Think Questions for Prologue/ Parados

  1. Describe the various calamities that recently have befallen Thebes. Why do the people believe a King rather than a priest can deal more effectively with this crisis?
  2. Discuss Oedipus' conquest of the Sphinx. How did he solve that riddle? With what weapon does Oedipus defeat the Sphinx? What is the symbolic meaning of this victory? Is there any significance to making the Sphinx female? How is the Sphinx symbolic of Egyptian culture? 
  3. Is Oedipus' confidence in his ability to use his reason to solve this new riddle a case of hubris- the kind of reckless pride and arrogance that might bring down the wrath of the gods, as it did on Achilles in The Iliad and on the suitors in The Odyssey?
  4. What illogical enigmas and strange inconsistencies haunt the action of the play from its outset? Are the residents of Thebes stupid? Did they forget their past? Or do they know much more than they are telling? What is the sub-text to the play?
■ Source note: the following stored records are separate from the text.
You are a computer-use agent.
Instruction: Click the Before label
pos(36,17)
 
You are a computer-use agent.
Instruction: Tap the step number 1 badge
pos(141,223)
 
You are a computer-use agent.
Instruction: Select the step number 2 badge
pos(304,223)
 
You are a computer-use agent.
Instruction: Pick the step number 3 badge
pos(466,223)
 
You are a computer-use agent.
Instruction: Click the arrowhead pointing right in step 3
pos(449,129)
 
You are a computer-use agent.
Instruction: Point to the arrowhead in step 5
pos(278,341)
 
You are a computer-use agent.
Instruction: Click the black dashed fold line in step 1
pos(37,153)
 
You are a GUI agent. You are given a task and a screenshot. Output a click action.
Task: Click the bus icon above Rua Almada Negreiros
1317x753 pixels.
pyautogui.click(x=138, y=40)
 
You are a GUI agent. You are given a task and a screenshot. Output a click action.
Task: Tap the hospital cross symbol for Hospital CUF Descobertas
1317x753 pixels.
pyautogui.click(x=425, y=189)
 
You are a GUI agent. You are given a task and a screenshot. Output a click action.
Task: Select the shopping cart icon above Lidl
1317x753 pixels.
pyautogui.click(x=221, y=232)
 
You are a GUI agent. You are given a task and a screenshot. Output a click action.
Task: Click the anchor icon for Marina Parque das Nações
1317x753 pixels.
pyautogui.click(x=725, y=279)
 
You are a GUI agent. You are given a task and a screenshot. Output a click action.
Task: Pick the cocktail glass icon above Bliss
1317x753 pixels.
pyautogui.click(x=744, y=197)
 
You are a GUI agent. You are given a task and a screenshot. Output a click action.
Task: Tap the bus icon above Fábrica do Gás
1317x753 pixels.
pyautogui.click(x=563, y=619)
  5. What imagery does Oedipus use to describe his objectives? Remember this because imagery is one of the primary poetic devices that Sophocles will use in creating his dramatic effects.
  6. How is everything Oedipus says and does suffused with irony? Give examples.
    Irony: the simultaneous contemplation of opposites. Not sarcastic, sardonic or insincere humor, such as the cynical humor of David Letterman, irony is the hallmark of a writer's struggles with the complexity of life. The successful evocation of a reader's sense of the ironic is a central feature of tragedy. Irony in a work of art can be dramatic, structural or verbal without a whiff of sarcasm.
  7. What is the function of the chorus in the play? Are they a part of the action or not? Do they know as much about what is happening as the audience? Are they Sophocles' mouthpiece?
    What does the chorus sing about in the Parados?